In my view this part of the article contains legitimate criticism. In a multi-racial society the press does a service to the community in drawing attention to racial discrimination. It was the duty of the police or the marshal or the judge himself if he realised it, to have Dugal Smith excluded from the courtroom. There may of course be an explanation. The article refers to him as the latest importee of the Barbados Advocate. It may be that the police and marshal thought he was entitled to be present and that the judge either did not notice him or having observed him did not worry to draw attention to his presence, as the object of the adjournment as shown by the Registrar’s affidavit was to prevent too much publicity being given to the publication in the Advocate. Dugal Smith as an employee of the “Advocate” would probably have read the publication and would know that nothing further was to be published.

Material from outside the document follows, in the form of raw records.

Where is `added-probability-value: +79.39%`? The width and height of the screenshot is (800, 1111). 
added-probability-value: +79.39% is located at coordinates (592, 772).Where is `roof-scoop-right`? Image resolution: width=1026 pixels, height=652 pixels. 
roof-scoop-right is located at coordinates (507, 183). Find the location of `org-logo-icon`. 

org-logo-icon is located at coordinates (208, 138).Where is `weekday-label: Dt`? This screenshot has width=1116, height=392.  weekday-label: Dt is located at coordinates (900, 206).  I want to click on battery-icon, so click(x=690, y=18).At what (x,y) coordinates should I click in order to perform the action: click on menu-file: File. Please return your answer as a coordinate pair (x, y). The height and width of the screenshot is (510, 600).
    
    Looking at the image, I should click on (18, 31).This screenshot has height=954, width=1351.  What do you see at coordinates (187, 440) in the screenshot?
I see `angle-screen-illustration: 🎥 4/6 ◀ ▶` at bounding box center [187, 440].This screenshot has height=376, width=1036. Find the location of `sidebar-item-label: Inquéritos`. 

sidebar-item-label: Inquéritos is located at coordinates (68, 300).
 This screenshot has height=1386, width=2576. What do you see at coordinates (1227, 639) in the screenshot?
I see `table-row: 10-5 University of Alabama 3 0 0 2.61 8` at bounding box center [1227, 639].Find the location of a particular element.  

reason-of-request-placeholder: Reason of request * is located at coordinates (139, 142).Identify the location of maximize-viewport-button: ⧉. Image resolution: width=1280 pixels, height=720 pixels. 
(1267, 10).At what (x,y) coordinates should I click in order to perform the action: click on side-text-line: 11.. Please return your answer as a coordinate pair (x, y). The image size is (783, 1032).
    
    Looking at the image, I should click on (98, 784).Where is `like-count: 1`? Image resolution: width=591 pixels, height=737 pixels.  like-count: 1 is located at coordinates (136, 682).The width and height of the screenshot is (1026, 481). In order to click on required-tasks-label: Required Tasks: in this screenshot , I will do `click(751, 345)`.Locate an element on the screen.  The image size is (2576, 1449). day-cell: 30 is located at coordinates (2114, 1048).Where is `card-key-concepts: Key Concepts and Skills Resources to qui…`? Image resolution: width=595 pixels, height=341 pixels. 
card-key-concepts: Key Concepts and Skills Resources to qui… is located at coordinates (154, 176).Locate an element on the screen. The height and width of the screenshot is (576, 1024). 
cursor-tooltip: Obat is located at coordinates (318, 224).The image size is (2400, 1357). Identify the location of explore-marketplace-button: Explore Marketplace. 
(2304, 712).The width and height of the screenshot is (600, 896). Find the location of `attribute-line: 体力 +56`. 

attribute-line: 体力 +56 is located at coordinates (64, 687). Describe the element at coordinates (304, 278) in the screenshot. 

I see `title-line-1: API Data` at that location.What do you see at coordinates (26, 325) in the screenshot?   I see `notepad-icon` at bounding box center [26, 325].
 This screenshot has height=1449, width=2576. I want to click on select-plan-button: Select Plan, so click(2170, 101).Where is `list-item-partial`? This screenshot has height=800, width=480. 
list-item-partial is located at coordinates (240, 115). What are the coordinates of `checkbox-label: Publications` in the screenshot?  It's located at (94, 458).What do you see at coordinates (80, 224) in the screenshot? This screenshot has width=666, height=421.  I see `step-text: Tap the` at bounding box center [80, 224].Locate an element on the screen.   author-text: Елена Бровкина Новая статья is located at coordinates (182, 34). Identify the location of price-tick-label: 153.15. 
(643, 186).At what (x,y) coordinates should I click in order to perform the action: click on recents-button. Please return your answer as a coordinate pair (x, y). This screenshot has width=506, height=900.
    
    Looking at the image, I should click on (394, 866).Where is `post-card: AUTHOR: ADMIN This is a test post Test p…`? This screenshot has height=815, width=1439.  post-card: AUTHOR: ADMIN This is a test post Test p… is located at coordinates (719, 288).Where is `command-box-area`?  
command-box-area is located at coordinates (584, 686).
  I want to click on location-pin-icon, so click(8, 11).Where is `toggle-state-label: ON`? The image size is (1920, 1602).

…If the respondent truly regretted his attack on the court he could have filed an affidavit stating that now that he knew the true facts he wished to apologise. Even in his second affidavit containing a half-hearted apology he denied committing any contempt. I will nevertheless in imposing sentence take into account what he has sworn in paragraph 5. The sentence is six weeks’ imprisonment without hard labour.
There will be liberty to apply for an earlier release provided such application is accompanied by an unqualified apology.